Con provvedimento di oggi il GIP del Tribunale di Napoli ha accolto la tesi difensiva e ha revocato la misura cautelare disponendone l’immediata liberazione.
Le indagini sono state condotte sotto il coordinamento della DDA di Napoli, dai carabinieri della tenenza di Ercolano.
I militari, a distanza di otto giorni dall’esplosione, fermarono il 38enne Pasquale Punzo. Il 4 aprile poi furono arrestati Vincenzo D’Angelo e Raffaele Boccia. Il primo, napoletano 31 enne, è finito in carcere perché gravemente indiziato, in concorso con l’indagato Punzo, di omicidio volontario con dolo eventuale, fabbricazione di esplosivi non convenzionali e non riconosciuti di tipo pirotecnico e sfruttamento di manodopera in spregio alla normativa in materia di salute e sicurezza sui luoghi di lavoro.
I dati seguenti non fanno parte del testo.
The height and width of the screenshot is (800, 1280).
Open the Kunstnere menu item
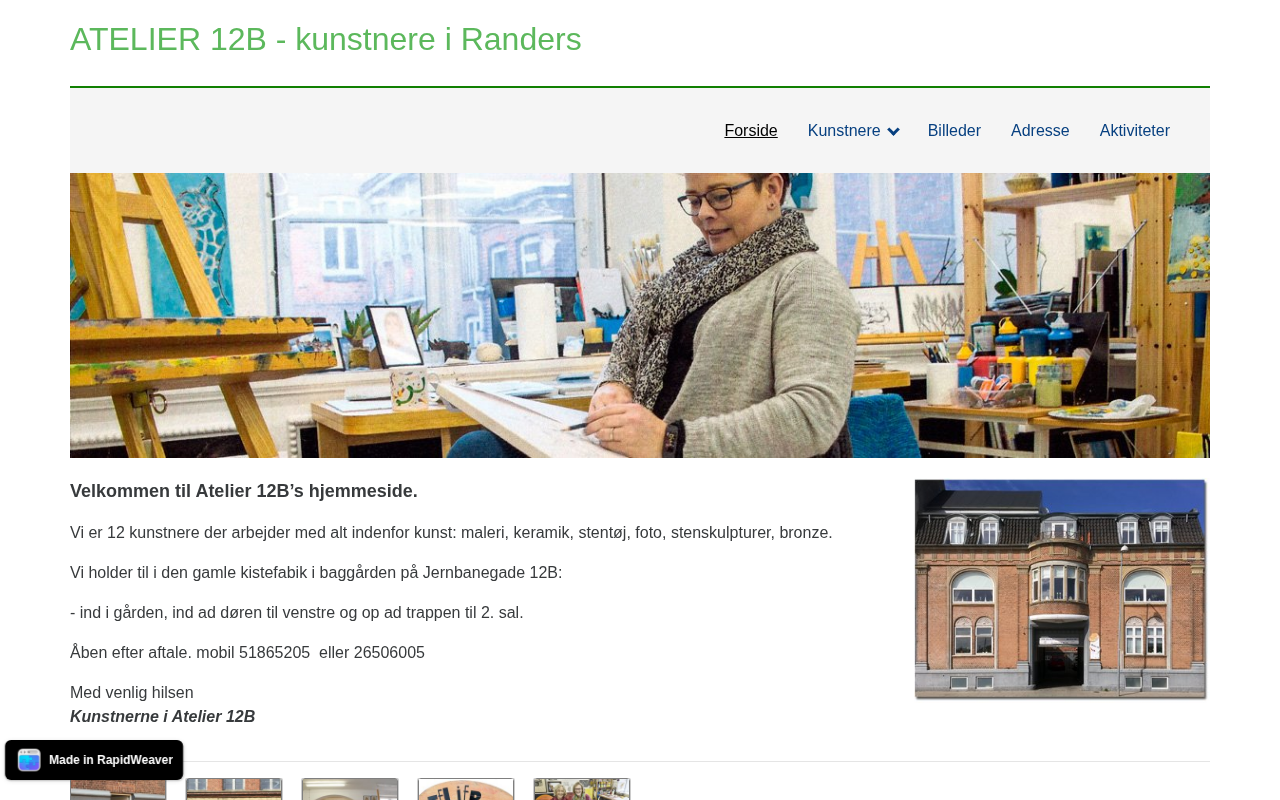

I botti inesplosi, trovati sul luogo della tragedia, sono risultati nella disponibilità una società pirotecnica di San Giuseppe Vesuviano, gestita di fatto da Raffaele Boccia, che li aveva venduti illecitamente agli altri due indagati senza peraltro registrarne i movimenti. Boccia avrebbe venduto, sempre ai due, elevati quantitativi di perclorato di potassio e polvere di alluminio, sapendo che questo materiale sarebbe stato utilizzato per la fabbricazione di esplosivi non convenzionali di tipo pirotecnico.